The team used stool samples and conducted DNA sequencing to assess the abundance of various gut microbiota species.

Before the onset of the exercise intervention in the first cohort, the researchers found that endocannabinoid levels had a positive correlation with gut microbial diversity, short-chain fatty acids levels, and levels of gut microbiota species that produce these short-chain fatty acids.

In contrast, higher endocannabinoid levels were associated with lower levels of Collinsella, a gut bacteria genus that is linked with increased inflammation.

Consistent with these results, endocannabinoid levels were positively correlated with anti-inflammatory cytokines levels but had a negative relationship with pro-inflammatory cytokine levels.
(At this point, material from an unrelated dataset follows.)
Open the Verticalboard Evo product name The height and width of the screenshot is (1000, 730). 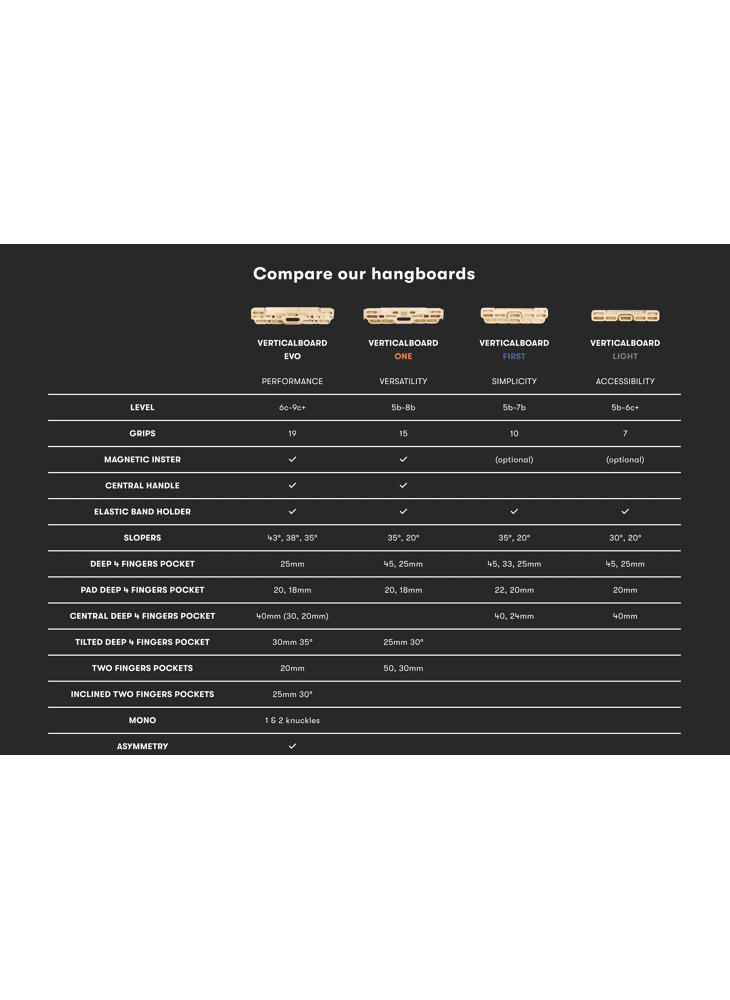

These results from the first cohort were similar to those that the team obtained from the second cohort.

The researchers then estimated the contribution of endocannabinoids to mediating the anti-inflammatory effects of short-chain fatty acids. They used a statistical method called mediation analysis, which can help estimate the extent to which a third factor plays a role in mediating the relationship between two variables.
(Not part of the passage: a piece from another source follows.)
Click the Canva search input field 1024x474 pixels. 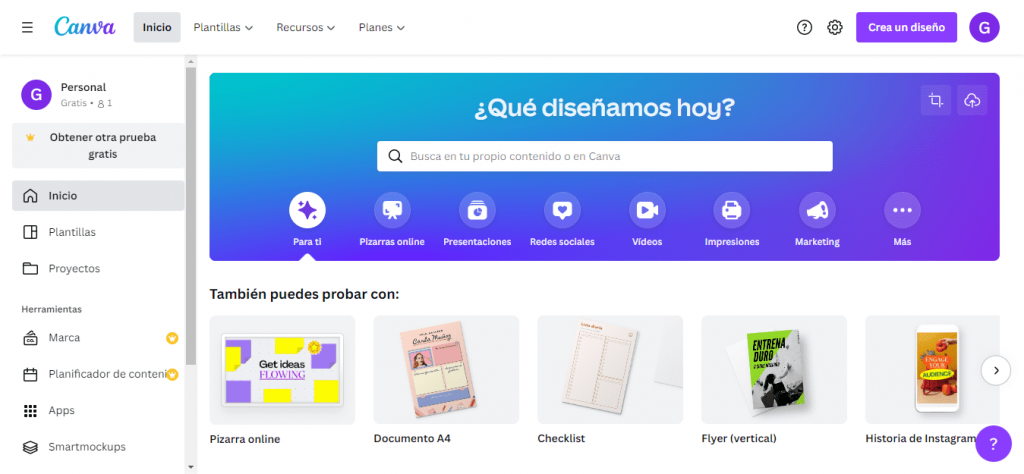(x=605, y=156)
They found that endocannabinoids mediated roughly one-third of the effects of short-chain fatty acids on inflammatory markers. This suggests that other biological factors or pathways, in addition to the endocannabinoid system, may play a role in mediating the anti-inflammatory effects of short-chain fatty acids that the gut microbiome produces.

Likewise, the researchers investigated the extent to which short-chain fatty acids mediated the effects of endocannabinoids on inflammation. They estimated that short-chain fatty acids mediated about half of these effects.
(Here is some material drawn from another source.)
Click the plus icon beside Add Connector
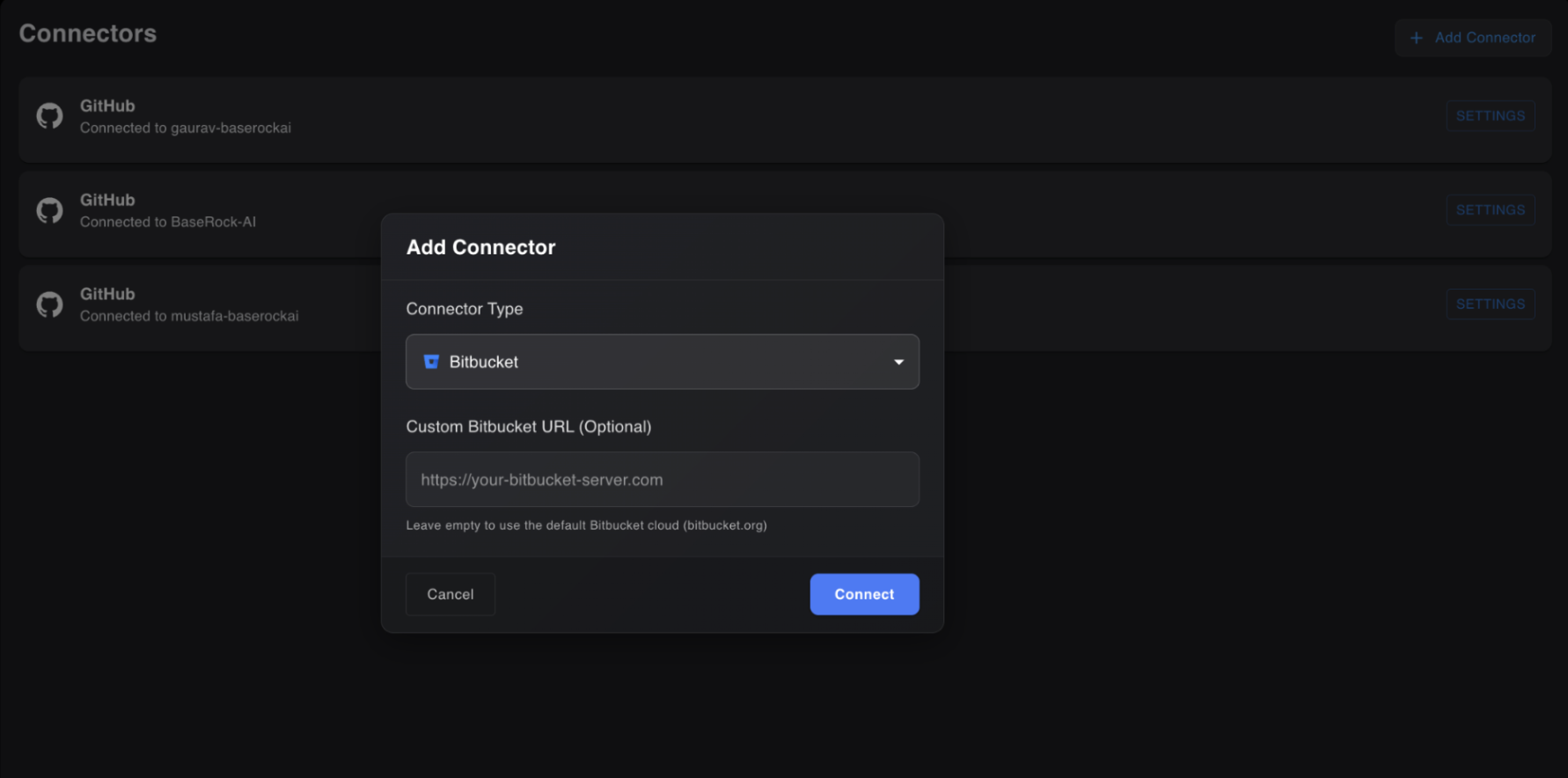pos(1416,38)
However, the authors caution that such estimates, which they obtained using mediation analysis, do not imply causality.

Next, the researchers examined how the 6-week exercise intervention affected the association between endocannabinoids levels on one hand and short-chain fatty acid levels, gut microbiome composition, and inflammatory markers on the other.

They found that endocannabinoid and short-chain fatty acid levels increased in the exercise group but did not show any changes in the control group. At the same time, there was a decline in the level of pro-inflammatory cytokines in the participants in the exercise group.

Changes in the levels of the endocannabinoid anandamide correlated with the short-chain fatty acid butyrate after 6 weeks across the two groups. Moreover, the researcher found a positive correlation between the changes in endocannabinoid levels and the increase in the abundance of short-chain fatty acid-producing bacteria.

On the other hand, changes in endocannabinoid levels were negatively correlated with the changes in the abundance of bacteria and cytokines associated with pro-inflammatory effects.

Lastly, the endocannabinoid levels were positively associated with the expression levels of the genes for the short-chain fatty acid receptor FFAR2 and the cannabinoid receptor CNR2.

The short-chain fatty acid receptor is associated with a lower risk of obesity, whereas CNR2 is associated with anti-inflammatory effects.

These results suggest that the anti-inflammatory effects resulting from physical exercise could potentially involve an interaction between endocannabinoids and short-chain fatty acids.

Highlighting the study’s salience, Dr. Vijay said, “The findings are novel, as we may have found a key link between how substances produced by gut microbes interact with the substances produced by our own bodies, which tell us how physical exercise reduces inflammation.”

The authors note that their findings are observational and do not establish causation. Furthermore, Dr. Vijay added, “The exercise intervention we carried out was performed in individuals with painful knee osteoarthritis and may not be directly relevant to other groups.”

“It would be interesting to test if different forms of exercise have different effects on our bodies in relation to the levels of these substances being produced and thereby influencing inflammation. It is also important to consider the effect of diet on these relationships.”